Mettre en terre

Dans la terre sèche, je veux t’enterrer. Une terre friable, une terre propre, une terre tranquille. Une terre qui crie famine.

Je ne t’arroserai pas, tu n’auras rien de moi. La nature reprendra ses droits, et sans doute seras-tu pour elle un divin repas.

À cette terre à laquelle j’ai tant pris, et jamais rien donné, je veux aujourd’hui sacrifier cette offrande. Plonger tes racines dans son corps meuble et tendre.

Toi qui m’as tant nourrie, tant accompagnée, toi qui me pousses aux larmes, toi qui toujours m’animes, sois pour ma terre source de vie.

Je t’inhume, je te laisse, je ne reviendrai pas. Sois créatrice, sois nourricière et notre terre, sauve-la.

Les ombres errantes

Alexandre, l’an dernier, à l’opéra de Versailles, tu as joué pour une poignée de personnes, dans une ambiance feutrée, presque intimiste, une musique qui me parut bien triste. Une ombre sur moi se portait, et ton talent lors de notre huitième rencontre ne put tout à fait me tirer de la peur qui me tenait. 

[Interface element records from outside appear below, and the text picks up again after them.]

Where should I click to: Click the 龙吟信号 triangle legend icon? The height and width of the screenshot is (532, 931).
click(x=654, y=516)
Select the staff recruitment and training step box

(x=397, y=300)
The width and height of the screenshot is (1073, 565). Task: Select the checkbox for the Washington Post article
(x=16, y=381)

Nos retrouvailles la semaine passée m’ont enchantée, comme tu étais libre ce soir-là, tu t’amusais, conviant sous tes doigts les accords de tes compositeurs chéris. Nous glissions avec toi, de la tristesse à la joie ; ta gestuelle, tantôt grave, tantôt légère, suivait le mouvement des larmes et des sourires, parfois même des tendres rires comme murmurés pour ne point te déranger.

Frêle figure, éternel jeune homme à la voix étrange mais si touchante, quel cadeau ce fut de t’entendre, comme la musique apaise. Elle passe sur nous et dénoue dans un flot continu d’émotions les noeuds les plus serrés.

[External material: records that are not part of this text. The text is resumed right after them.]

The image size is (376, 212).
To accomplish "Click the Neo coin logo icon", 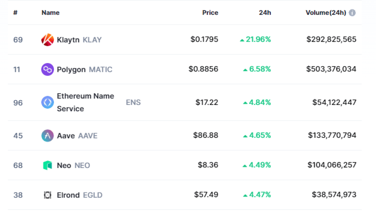I will click(48, 166).
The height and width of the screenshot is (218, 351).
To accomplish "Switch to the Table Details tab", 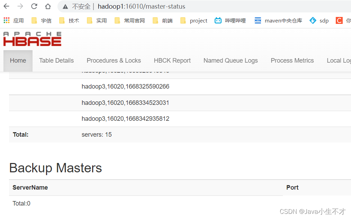I will tap(56, 61).
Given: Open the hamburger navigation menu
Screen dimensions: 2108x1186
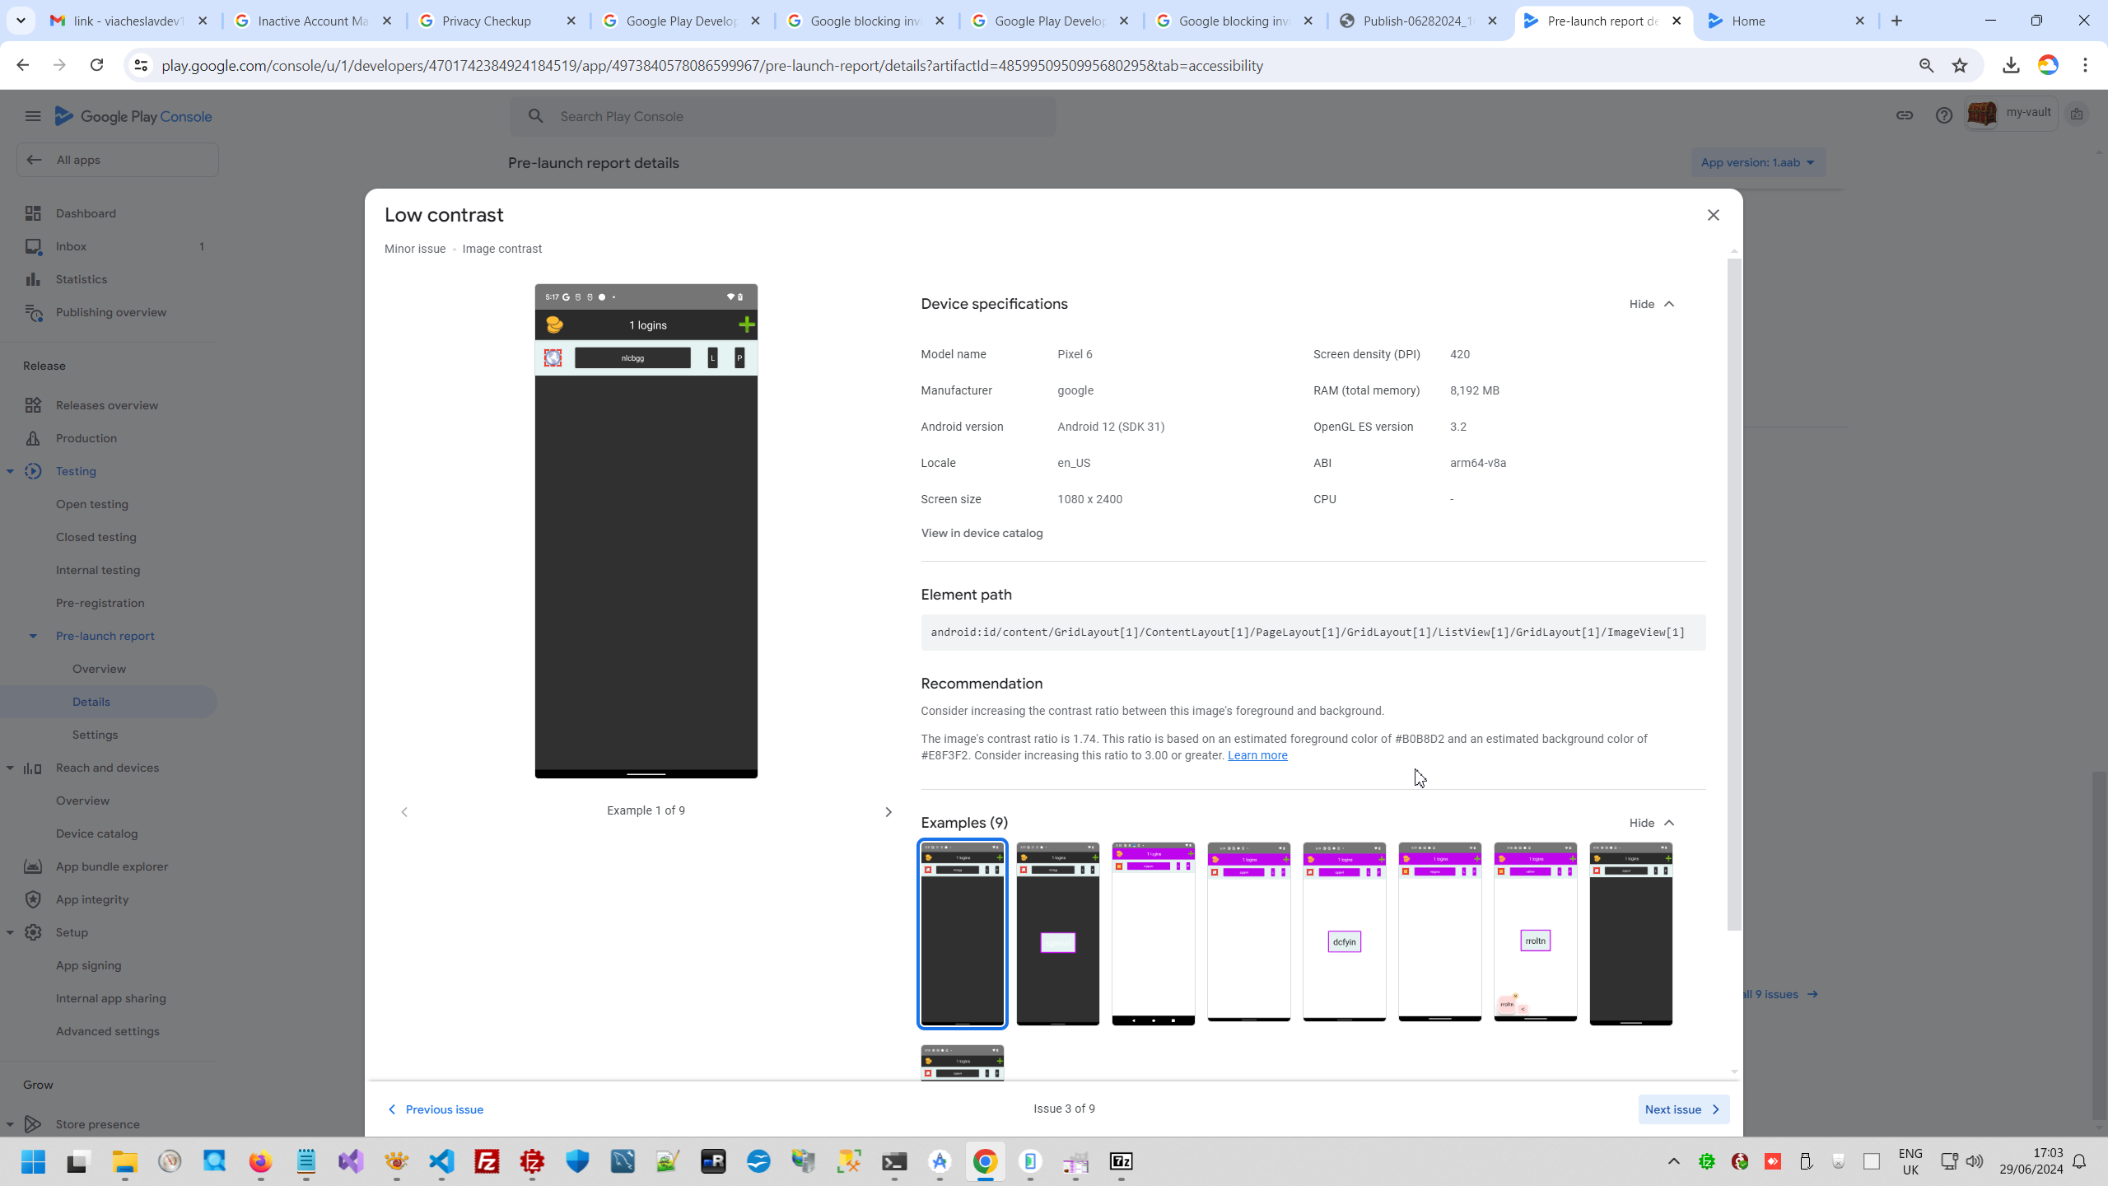Looking at the screenshot, I should (x=33, y=116).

Dernier présent ce soir-là, le chant angélique de Devieilhe. Quelques notes envolées dans la Philarmonie silencieuse, sobre messe religieusement écoutée, certains étaient déjà levés, pourtant la force de cette prière fragile les tint à nos côtés.

Toujours les ombres errent, mais tu sais les chasser sous une pleine lumière. Et lorsqu’elles s’accrochent à tes souliers, tu les apprivoises d’un pur phrasé. Je reviendrai célébrer ce délicat équilibre entre obscurité et clarté.